Après avoir évoqué l’effondrement moral dont nous sommes témoins, le célèbre historien Arnold Toynbee parla de la science en ces termes:
“Elle n’a pas aidé l’homme à se dégager du carcan de ses intérêts égoïstes et à entrer en communion, en union, avec d’autres réalités plus grandes, plus importantes, de plus de prix et bien plus durables que l’individu lui-même.” — La survie du futur (angl.).
Les gourous modernes de l’individualisme ont beau poursuivre en vain leurs chimères avec leurs livres sur l’art de se réaliser, plusieurs milliers d’années d’Histoire nous enseignent que les philosophies humaines ne se sont avérées d’aucune utilité durable. “La sagesse se révèle juste par ses œuvres.” (Mat. 11:19). Les hommes ont beau se gausser de la sagesse de la Bible et la juger impossible à mettre en pratique, il n’en reste pas moins que le monde n’a jamais essayé de l’adopter, ni quant à l’amour de Dieu ni en ce qui concerne l’amour du prochain ni même pour ce qui est d’un amour de soi bien compris. Sans parler de cette règle d’or léguée par Jésus: “Tout ce que vous voulez que les hommes fassent pour vous, vous devez, vous aussi, le faire de même pour eux.” — Mat. 7:12.

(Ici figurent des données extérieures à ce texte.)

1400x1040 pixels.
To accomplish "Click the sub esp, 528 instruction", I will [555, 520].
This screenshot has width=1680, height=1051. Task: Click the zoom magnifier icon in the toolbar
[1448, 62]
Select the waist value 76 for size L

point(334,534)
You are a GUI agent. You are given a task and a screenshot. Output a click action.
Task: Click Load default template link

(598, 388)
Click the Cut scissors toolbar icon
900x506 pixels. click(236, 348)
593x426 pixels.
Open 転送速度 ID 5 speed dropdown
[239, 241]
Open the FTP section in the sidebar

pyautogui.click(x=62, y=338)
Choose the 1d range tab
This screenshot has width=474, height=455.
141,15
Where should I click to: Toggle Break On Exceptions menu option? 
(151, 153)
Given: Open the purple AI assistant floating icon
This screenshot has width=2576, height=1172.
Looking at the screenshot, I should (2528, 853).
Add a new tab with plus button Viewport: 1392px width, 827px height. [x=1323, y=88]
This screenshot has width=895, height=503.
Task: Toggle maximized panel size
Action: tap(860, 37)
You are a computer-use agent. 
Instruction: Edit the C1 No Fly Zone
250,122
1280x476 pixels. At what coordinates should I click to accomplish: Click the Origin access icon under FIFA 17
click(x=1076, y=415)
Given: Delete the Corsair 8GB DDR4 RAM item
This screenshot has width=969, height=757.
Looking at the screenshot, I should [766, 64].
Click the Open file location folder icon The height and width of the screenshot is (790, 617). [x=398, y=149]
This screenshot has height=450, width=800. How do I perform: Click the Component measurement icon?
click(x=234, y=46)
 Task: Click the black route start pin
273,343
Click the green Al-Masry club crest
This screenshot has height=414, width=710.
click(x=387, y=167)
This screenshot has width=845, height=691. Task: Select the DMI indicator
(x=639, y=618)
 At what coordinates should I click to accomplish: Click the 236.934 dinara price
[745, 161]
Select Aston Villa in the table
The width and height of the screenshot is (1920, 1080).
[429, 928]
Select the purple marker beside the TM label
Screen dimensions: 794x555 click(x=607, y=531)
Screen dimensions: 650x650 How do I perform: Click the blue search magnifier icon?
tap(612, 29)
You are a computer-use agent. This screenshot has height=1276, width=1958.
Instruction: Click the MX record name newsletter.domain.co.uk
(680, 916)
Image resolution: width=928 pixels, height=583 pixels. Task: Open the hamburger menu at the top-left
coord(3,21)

Dans son ouvrage Qu’est-il arrivé au péché? (angl.), Karl Menninger, psychiatre, a dit: “Sortir de sa coquille égocentrique n’est pas une vertu, c’est une nécessité salvatrice.”
Ainsi, il faut prendre conscience de soi, de son prochain et bien entendu de Jéhovah Dieu. C’est précisément ce sur quoi Jésus a attiré l’attention lorsqu’on lui a demandé: “Enseignant, quel est le plus grand commandement de la Loi?” Il répondit: “‘Tu dois aimer Jéhovah, ton Dieu, de tout ton cœur, et de toute ton âme, et de tout ton esprit.’ C’est là le plus grand et le premier commandement. Voici le second, qui lui est semblable: ‘Tu dois aimer ton prochain comme toi-même.’ À ces deux commandements toute la loi est suspendue, et les Prophètes.” — Mat. 22:36-40.